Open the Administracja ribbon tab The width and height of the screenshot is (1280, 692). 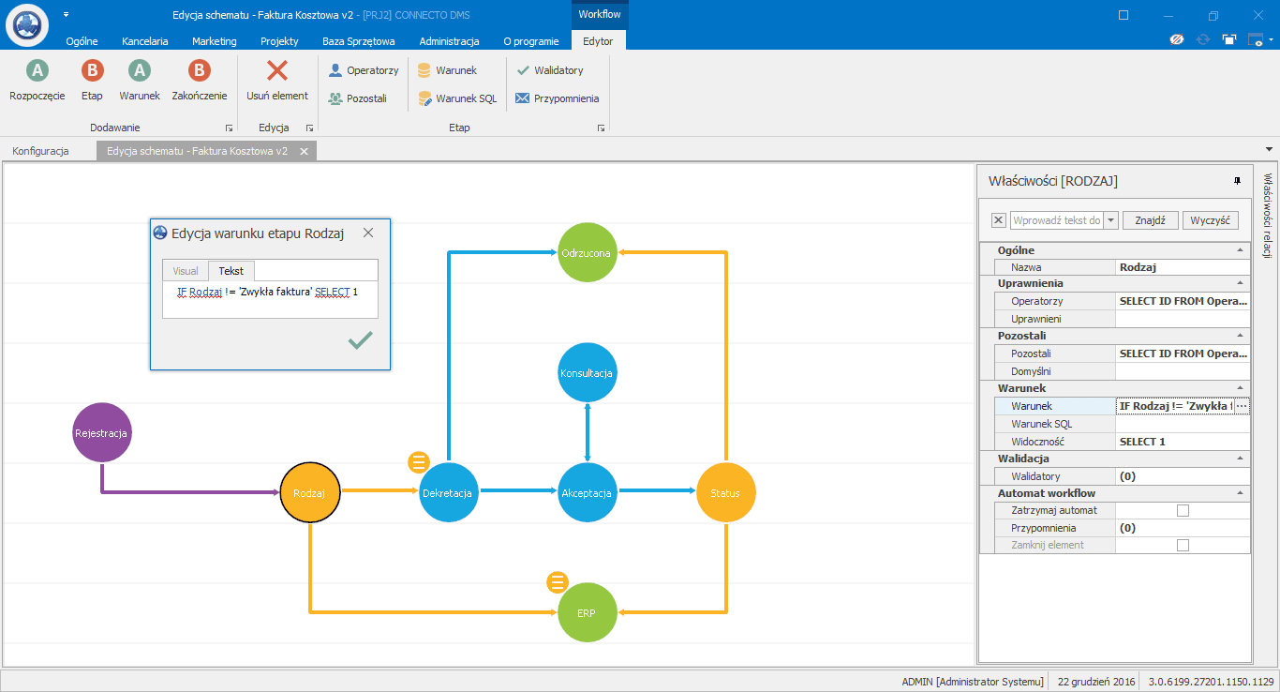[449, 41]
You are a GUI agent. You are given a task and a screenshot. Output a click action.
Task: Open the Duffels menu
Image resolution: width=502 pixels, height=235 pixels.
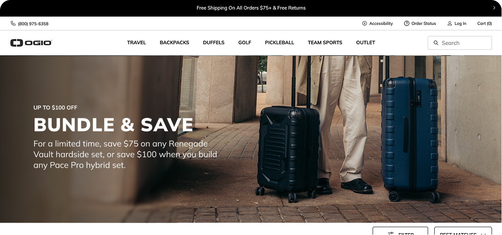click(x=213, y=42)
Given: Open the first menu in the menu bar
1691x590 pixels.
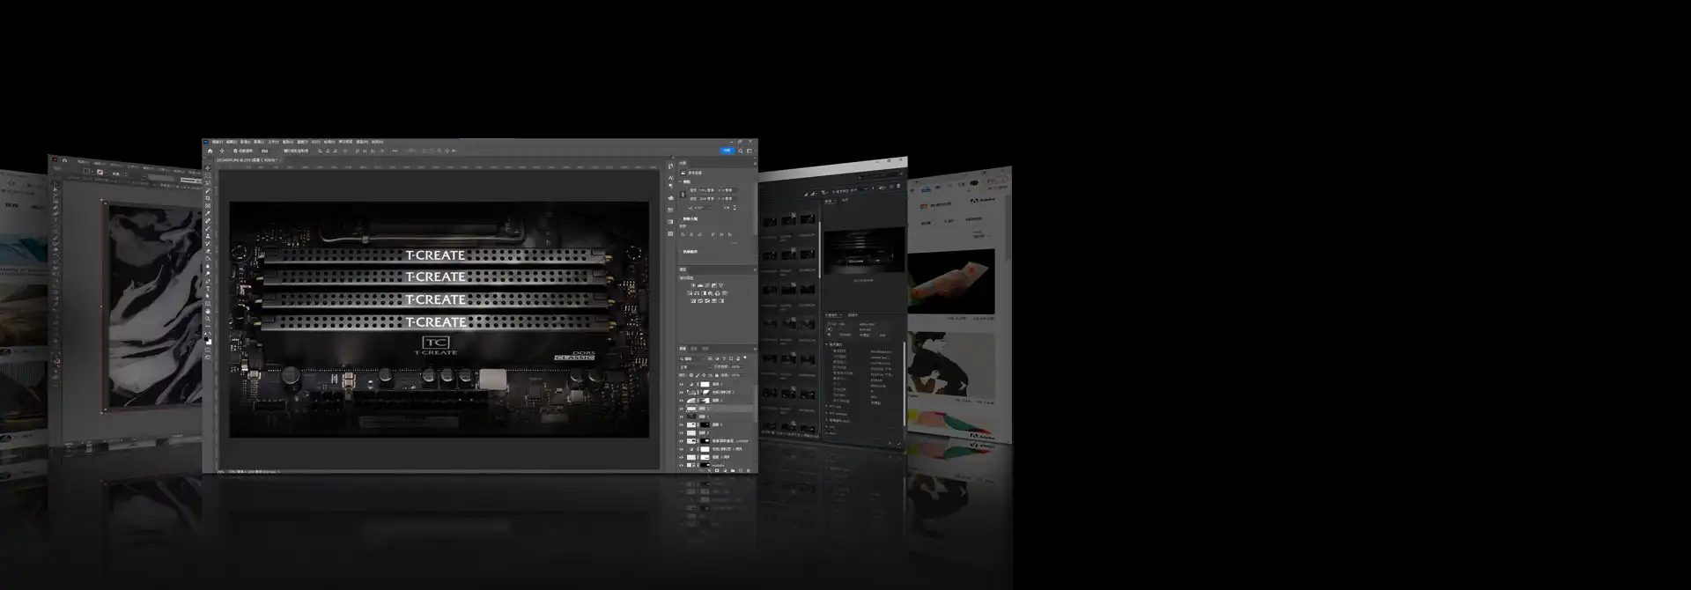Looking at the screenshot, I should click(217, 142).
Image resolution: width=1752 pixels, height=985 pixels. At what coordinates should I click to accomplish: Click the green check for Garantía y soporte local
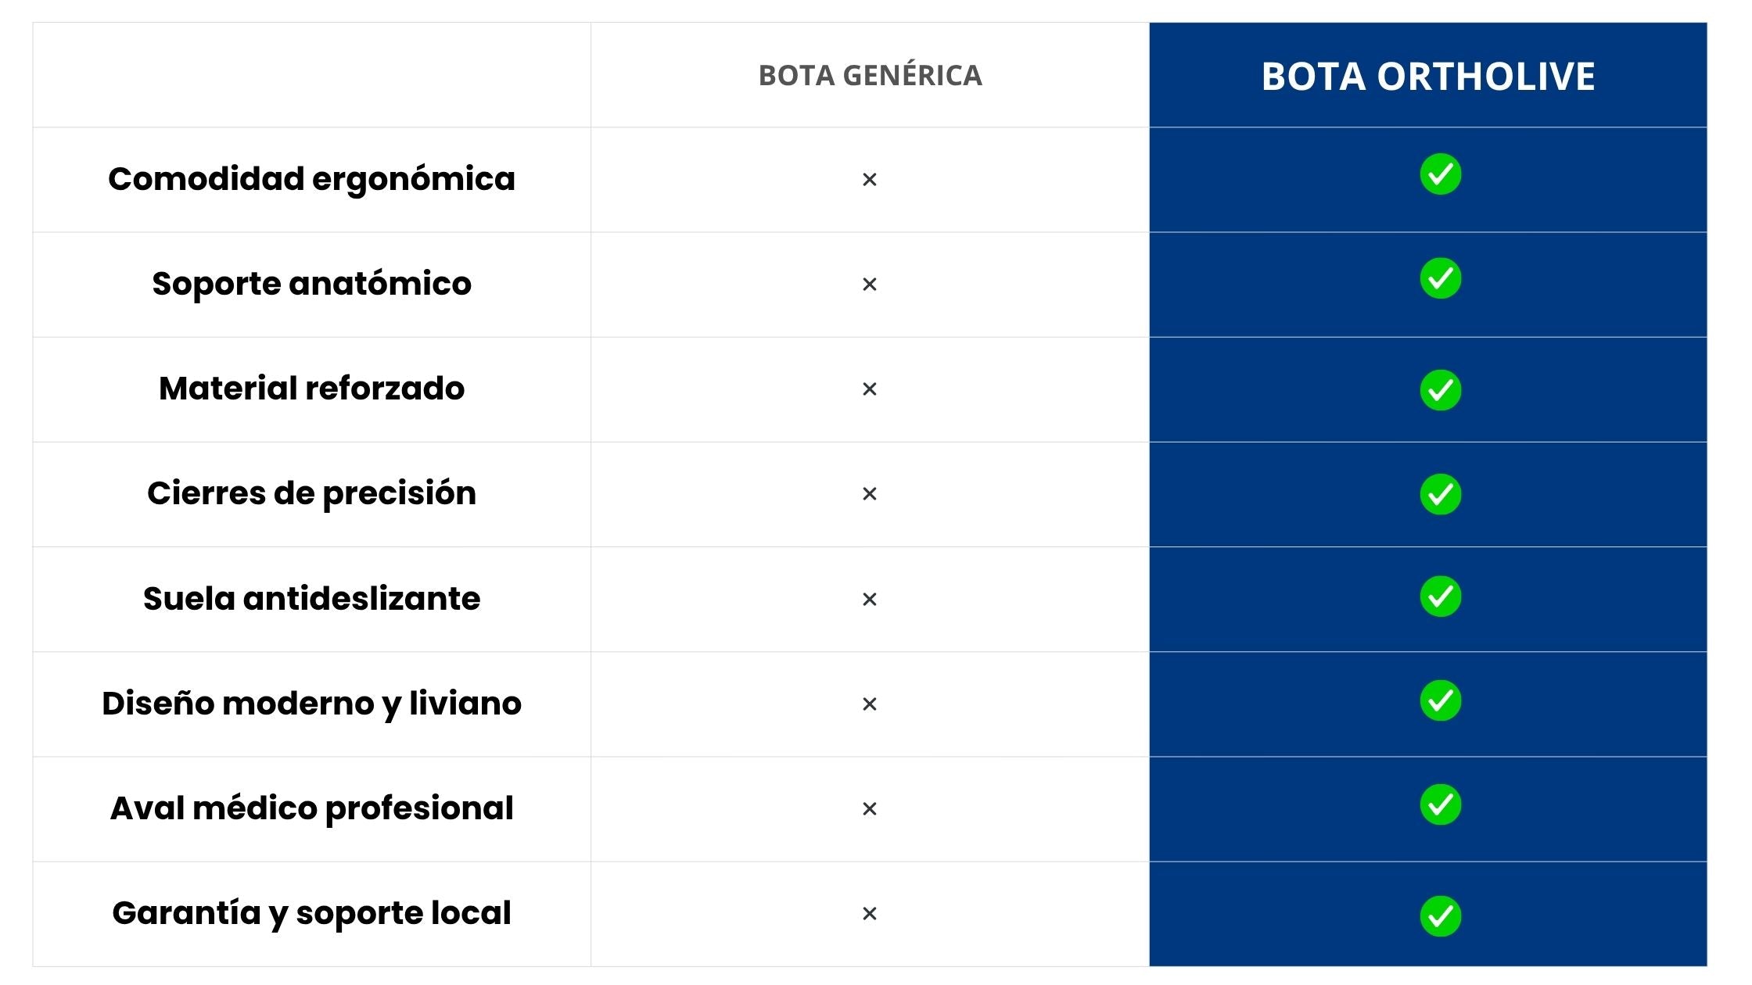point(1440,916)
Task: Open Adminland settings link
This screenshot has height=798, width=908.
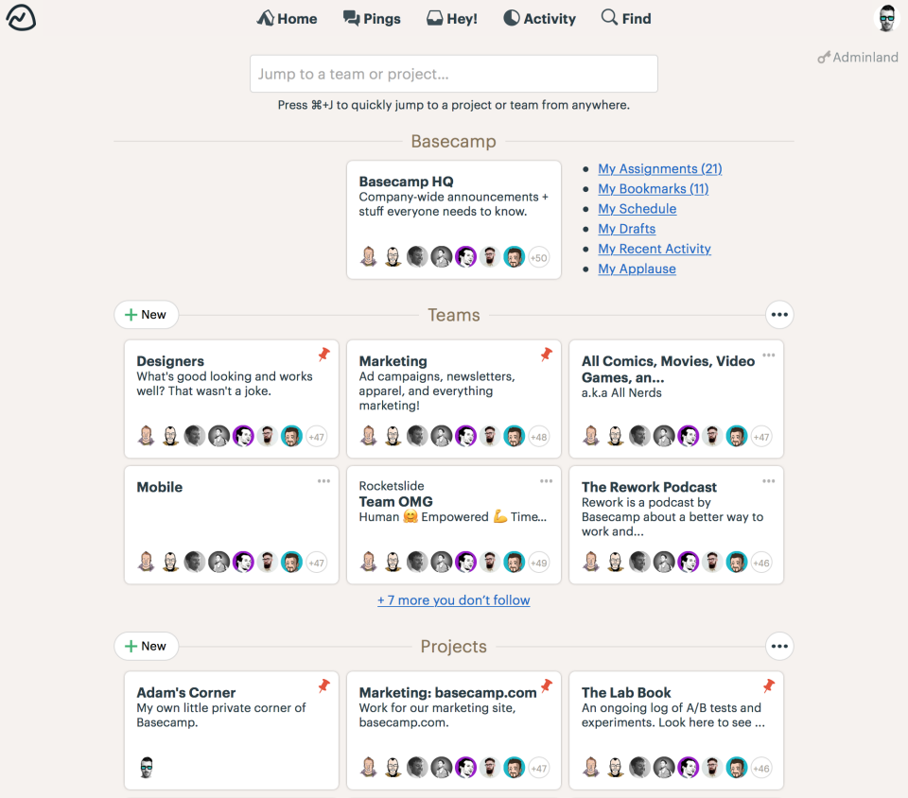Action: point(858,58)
--
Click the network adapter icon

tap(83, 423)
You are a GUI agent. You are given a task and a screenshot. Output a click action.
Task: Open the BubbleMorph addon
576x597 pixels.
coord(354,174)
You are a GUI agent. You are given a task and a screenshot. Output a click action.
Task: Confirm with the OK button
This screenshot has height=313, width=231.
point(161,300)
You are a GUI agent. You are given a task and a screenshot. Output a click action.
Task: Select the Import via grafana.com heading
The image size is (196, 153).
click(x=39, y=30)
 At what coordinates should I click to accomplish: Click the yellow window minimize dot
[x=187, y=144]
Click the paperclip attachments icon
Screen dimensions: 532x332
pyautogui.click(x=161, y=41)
...
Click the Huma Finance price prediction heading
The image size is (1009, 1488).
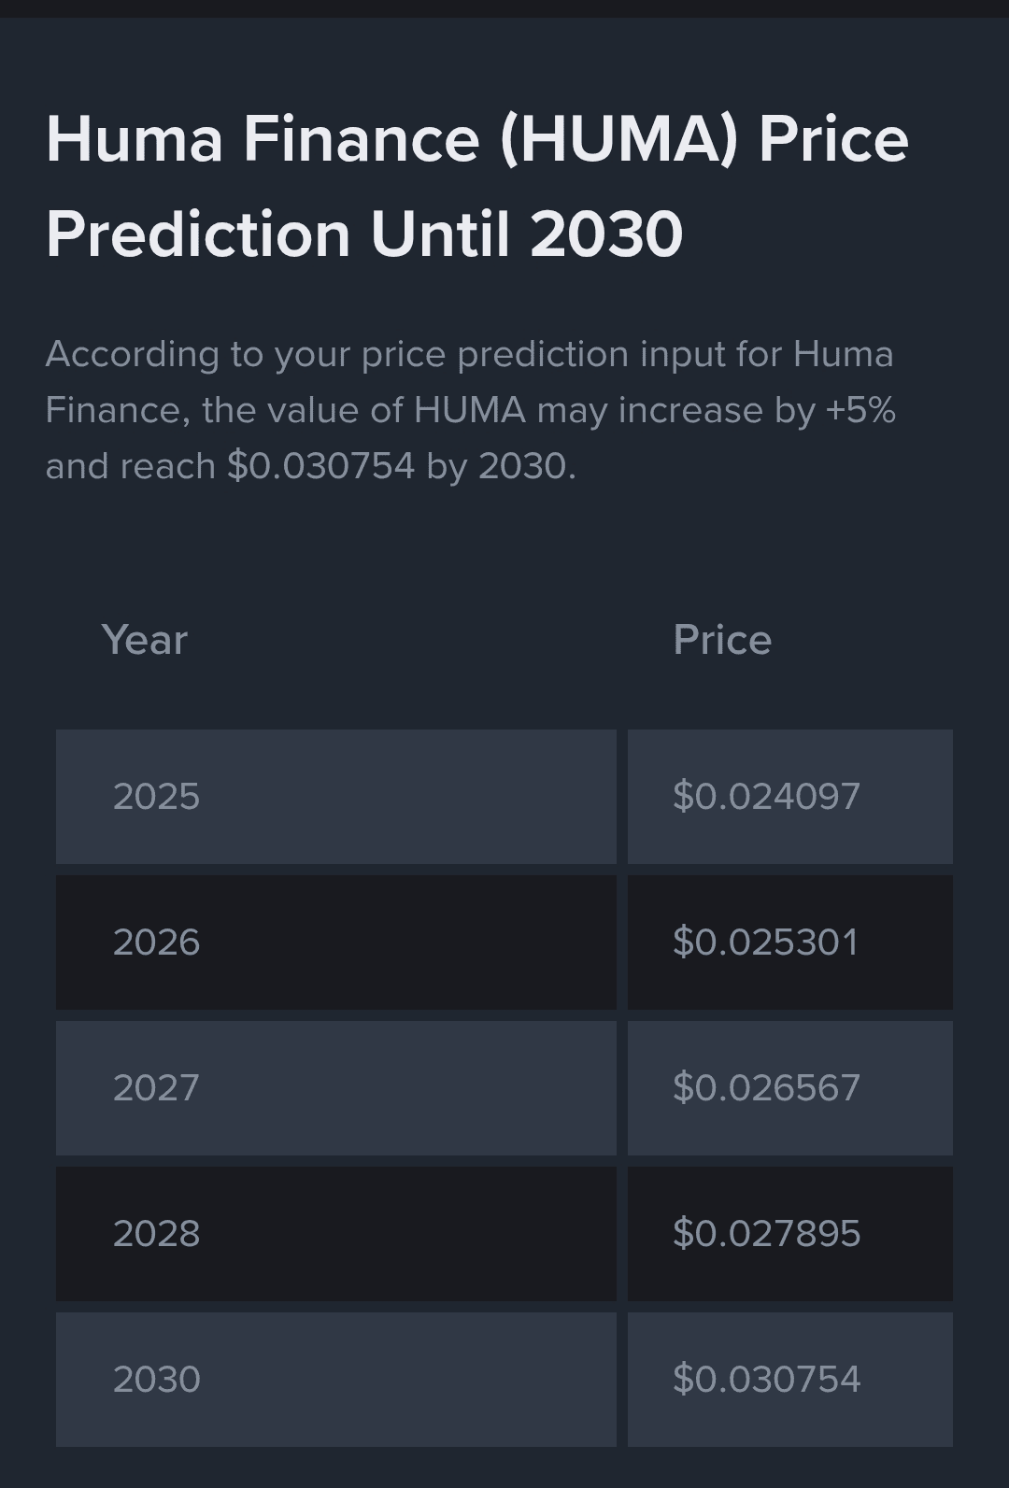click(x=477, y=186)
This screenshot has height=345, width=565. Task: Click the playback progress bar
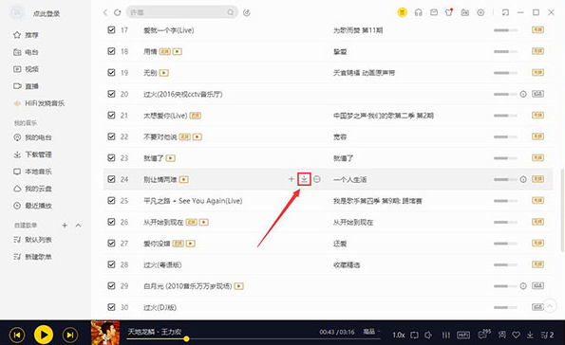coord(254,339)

■ **Task objective**
Copy out every line of the data in which the word "heading" is found.

■ **Reply to the exercise**
Task: Select the Import via grafana.com heading
Click the Huma Finance price prediction heading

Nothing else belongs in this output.